Громадность народного потенциала не должна оцениваться лишь в понятиях «человеческий ресурс», как некая абстрактно могущественная сила, которая только и могла позволить на всей территории Руси выстроить новую церковную инфраструктуру и создать новую художественную культуру. Этот «человеческий ресурс» не был пассивным материалом, но скорее реализованным культурным достижением народа. Не так много еще работ на эту тему, позволяющих говорить о том, что народная культура славян, а потом русских в ранний период их государственности, имела огромный и самобытный культурный опыт[102 - Вагнер Г. К., Владышевская Т. Ф. Искусство Древней Руси. М., 1993; Рачинский А. В.,]. Например, в какой?то степени позволительно говорить о существовании у славян самобытных архитектурных представлений (а не заимствованных у Византии), позволивших в XV–XVII вв. реализоваться самобытной русской архитектуре, принципиально отличной от византийской[103 - Последняя сводная работа на эту тему: Мокеев Г. Я. Русская цивилизация в памятниках архитектуры и градостроительства. М., 2012. Здесь же дается историография вопроса.]. О большой глубине славянской культурной памяти говорил в свое время и Б. А. Рыбаков в ряде своих фундаментальных монографий[104 - Рыбаков Б. А. Язычество древних славян. М., 1981; Он же. Язычество Древней Руси. М., 1988.].

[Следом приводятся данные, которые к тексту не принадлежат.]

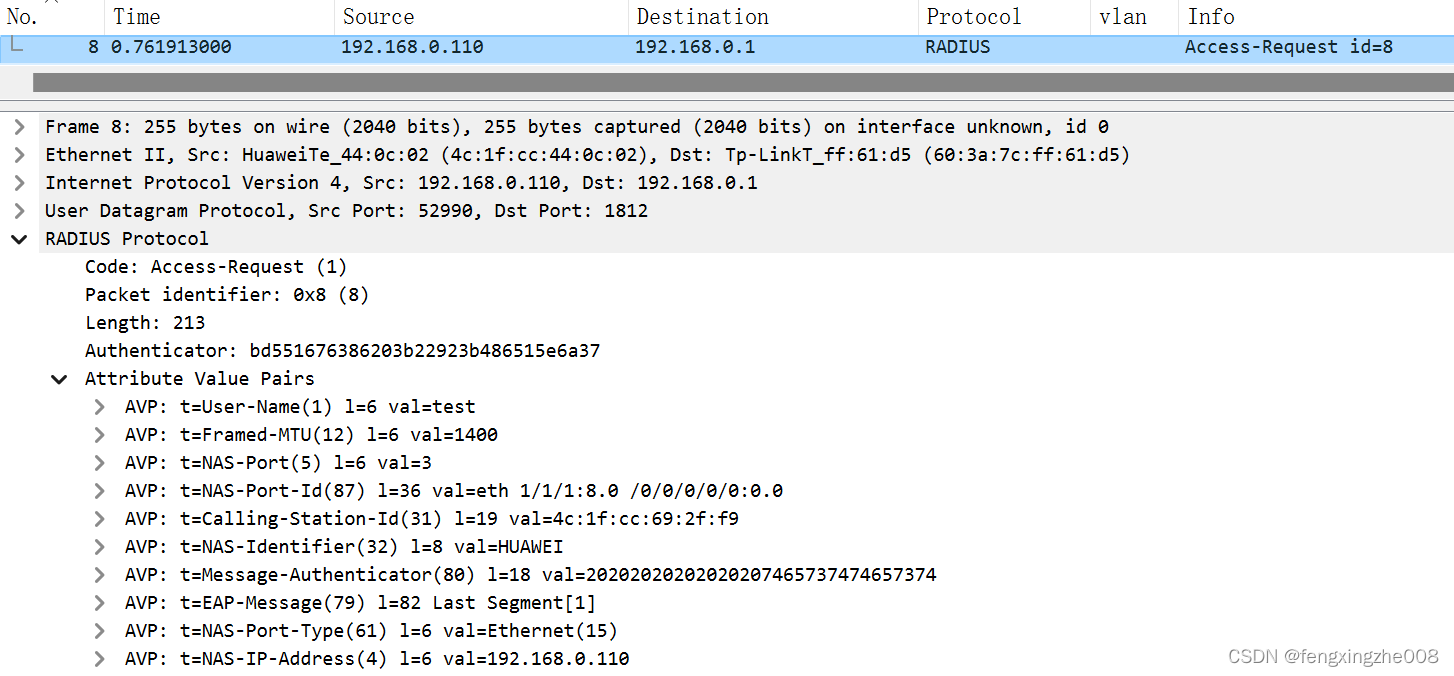Expand the User-Name AVP entry
The height and width of the screenshot is (676, 1454).
(x=97, y=406)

Во всяком случае, в XV–XVI вв. в Московской Руси вместе с процессами государственной централизации наблюдается и подлинный культурный расцвет во всех областях художественного творчества. Нельзя не связывать эти изменения с формированием общенародного (этнического, гражданского и религиозного) сознания[105 - Кириченко О. В. Русская земля, Отечество, Святая Русь, Родина как обозначения этнического пространства русских // Традиции и современность. Научный православный журнал. 2012. № 12. С. 7–9.]. Великий Новгород уже в домонгольский период имел единое народное сознание (но новгородское народное сознание), которое отличалось от «московского» – общерусского – сознания. Новгородцы шли в бой не «за Русь», как повествует нам фильм С. Эйзенштейна, а за «Святую Софию». Патриотизм (гражданственность) их ограничивался только своим уделом, своей церковью, как и этничность отличалась своим отечеством – Великим Новгородом (понятие, возникшее в эпоху войн с Московской Русью)[106 - Никитский А. И. Очерк внутренней истории церкви в Великом Новгороде. СПб., 1879. С. 36.].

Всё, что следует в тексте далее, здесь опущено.